AS the anniversary of Charlotte Blackman’s death after a 400-ton rockfall near Burton Bradstock nears and the cliffs continue to collapse, the warnings are that someone else could die.

Repeated warnings and safety advice are being ignored despite another rockfall near Charmouth, says Phil Davidson, geologist at Charmouth Heritage Coast Centre.

He said: “The bottom line is they could die and people have. You wouldn’t be out of order saying that to people.

“Even the size of a golf ball falling from the cliffs could be fatal.

“People are putting their lives on the line going too close.

“It doesn’t matter how many signs you put up people will either not read them or ignore them.

“Nobody wants a repeat of what happened to Charlotte.

“That’s why the council and the Jurassic coast team employ the fossil warden for the school holidays to walk up and down the beach in Charmouth and Lyme to basically talk people down or away from the cliffs.”

As our picture, inset, of West Bay last weekend shows safety calls are going unheeded with people even pitching tents right next to rock falls .

Mr Davidson added: “If something has fallen that day or the day before the area that has fallen is going to be very weak and prone to more falling down.

“In some cases you get people wanting to go and look even as it is tumbling and falling down.

“It is lunacy.”

He said the very wet winter, followed by warmer weather and severe storms had exacerbated the situation.

And the cliff at Cain’s Folly near Charmouth is crumbling, experts have said. The Charmouth cliff fall was witnessed by members of the public on the beach who alerted Portland Coastguard shortly after 6pm on Sunday, June 15.

Lyme Regis Coastguards rushed to the scene to check nobody was injured and advised members of the public that cliffs in the area remain unstable, and to adhere to safety advice signs.

It was after the wet weather in the summer of 2012 that 22-year-old holidaymaker Charlotte Blackman was killed by a rockfall.

At the inquest her father Kevin said the fall happened ‘in the blink of an eye’.

Two days after Miss Blackman died, another ‘sizeable’ landslip also took place 1,000 metres east of Charmouth.

Cain's Folly, part of the cliff face at Stonebarrow Hill, is about 140 metres high but 50 metres lower than neighbouring Golden Cap, the highest cliff on the south coast.

'Take as much care as possible'

ROB Rhodes, head warden and countryside manager for the National Trust in West Dorset, which owns land near Stonebarrow Hill, said they were constantly monitoring the situation in Charmouth.
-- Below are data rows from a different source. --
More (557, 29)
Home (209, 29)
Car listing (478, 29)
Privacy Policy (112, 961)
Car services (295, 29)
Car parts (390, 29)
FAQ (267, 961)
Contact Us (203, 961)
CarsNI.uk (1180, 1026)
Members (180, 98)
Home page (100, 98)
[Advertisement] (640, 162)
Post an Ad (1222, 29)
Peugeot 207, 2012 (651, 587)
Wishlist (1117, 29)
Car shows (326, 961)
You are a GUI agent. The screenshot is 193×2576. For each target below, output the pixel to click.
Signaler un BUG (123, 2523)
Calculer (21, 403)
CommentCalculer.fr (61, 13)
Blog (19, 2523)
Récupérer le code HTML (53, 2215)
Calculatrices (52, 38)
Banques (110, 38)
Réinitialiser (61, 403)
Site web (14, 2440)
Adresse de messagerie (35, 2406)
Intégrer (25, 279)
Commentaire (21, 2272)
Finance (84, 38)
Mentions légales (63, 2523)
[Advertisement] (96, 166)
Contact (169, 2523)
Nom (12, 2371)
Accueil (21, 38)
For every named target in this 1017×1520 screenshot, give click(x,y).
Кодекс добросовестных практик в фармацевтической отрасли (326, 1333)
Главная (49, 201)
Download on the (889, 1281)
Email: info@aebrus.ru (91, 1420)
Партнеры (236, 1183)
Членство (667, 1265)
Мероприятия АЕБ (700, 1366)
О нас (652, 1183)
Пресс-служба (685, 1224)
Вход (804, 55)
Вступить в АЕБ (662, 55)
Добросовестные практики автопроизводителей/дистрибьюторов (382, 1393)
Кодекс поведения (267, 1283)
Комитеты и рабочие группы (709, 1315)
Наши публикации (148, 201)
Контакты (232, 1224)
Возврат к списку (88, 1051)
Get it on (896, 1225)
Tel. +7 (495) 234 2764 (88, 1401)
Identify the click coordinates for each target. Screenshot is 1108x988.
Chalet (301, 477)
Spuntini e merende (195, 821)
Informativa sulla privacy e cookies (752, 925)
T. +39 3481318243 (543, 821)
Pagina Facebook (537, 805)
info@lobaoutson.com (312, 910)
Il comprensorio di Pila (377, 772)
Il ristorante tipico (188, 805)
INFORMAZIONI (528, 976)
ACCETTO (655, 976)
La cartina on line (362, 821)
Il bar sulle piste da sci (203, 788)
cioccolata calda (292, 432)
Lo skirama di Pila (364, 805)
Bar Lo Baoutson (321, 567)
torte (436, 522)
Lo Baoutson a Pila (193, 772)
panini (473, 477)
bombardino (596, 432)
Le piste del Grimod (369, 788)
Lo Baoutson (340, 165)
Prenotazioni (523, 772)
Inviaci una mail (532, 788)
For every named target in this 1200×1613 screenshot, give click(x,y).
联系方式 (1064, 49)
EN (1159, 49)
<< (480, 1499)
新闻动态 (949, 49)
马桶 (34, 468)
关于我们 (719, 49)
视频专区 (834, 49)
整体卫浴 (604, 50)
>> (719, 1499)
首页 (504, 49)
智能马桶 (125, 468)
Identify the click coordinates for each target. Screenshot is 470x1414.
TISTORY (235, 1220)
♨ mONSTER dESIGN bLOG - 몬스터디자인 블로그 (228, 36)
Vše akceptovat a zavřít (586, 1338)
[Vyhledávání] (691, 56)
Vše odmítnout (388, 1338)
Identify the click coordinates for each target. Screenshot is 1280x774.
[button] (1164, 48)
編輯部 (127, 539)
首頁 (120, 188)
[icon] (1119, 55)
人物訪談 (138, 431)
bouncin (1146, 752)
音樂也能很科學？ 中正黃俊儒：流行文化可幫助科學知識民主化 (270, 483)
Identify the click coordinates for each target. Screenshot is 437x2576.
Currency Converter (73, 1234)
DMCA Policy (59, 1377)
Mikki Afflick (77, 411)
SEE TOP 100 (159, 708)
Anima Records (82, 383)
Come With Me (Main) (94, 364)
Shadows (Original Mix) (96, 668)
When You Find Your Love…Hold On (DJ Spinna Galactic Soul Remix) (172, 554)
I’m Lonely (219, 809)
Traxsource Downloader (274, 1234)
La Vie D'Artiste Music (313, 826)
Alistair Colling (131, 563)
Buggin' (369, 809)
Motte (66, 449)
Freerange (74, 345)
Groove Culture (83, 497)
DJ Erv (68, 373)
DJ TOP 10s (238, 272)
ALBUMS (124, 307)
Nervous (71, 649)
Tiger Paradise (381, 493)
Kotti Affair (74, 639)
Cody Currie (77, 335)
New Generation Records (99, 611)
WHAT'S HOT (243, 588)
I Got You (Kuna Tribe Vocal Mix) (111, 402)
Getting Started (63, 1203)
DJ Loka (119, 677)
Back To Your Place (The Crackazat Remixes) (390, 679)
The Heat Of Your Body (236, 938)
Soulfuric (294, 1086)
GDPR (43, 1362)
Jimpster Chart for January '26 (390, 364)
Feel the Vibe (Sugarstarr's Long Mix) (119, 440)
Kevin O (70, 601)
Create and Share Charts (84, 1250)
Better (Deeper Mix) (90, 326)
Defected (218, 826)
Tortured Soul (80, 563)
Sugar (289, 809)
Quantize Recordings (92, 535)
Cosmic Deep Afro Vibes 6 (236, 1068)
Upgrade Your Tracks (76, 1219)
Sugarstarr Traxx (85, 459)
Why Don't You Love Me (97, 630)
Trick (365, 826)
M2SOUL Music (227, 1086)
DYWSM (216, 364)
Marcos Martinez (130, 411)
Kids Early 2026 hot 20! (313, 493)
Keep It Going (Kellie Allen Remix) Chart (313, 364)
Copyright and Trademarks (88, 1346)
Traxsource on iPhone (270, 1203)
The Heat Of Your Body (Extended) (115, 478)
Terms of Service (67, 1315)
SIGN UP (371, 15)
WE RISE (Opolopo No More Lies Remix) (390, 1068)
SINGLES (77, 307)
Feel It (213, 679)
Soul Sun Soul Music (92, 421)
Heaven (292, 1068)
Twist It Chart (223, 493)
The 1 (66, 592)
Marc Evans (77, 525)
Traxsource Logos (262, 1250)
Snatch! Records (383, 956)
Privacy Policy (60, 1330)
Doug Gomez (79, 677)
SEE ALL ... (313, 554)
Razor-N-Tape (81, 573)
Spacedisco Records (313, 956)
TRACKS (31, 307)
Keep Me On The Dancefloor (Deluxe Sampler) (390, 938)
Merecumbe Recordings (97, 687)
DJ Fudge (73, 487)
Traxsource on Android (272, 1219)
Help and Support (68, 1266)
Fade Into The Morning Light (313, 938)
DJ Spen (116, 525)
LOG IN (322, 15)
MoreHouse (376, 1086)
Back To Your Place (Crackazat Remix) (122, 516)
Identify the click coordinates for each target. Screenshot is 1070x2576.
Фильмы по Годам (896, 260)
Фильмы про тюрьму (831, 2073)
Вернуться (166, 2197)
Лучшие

He added: “I cannot stress the importance of our safety message for the public following the cliff fall.

“We would strongly urge them to adhere to the safety notices around that area and to keep an eye on the tide so that they do not get cut off.

“It's also important for people to take as much care as possible and keep away from the cliff edge.”

Richard Edmonds, earth science manager for Dorset County Council's Jurassic Coast team, added that it is impossible to predict where the next rock fall or landslide may take place - but because of this it is even more important that people heed the safety warnings.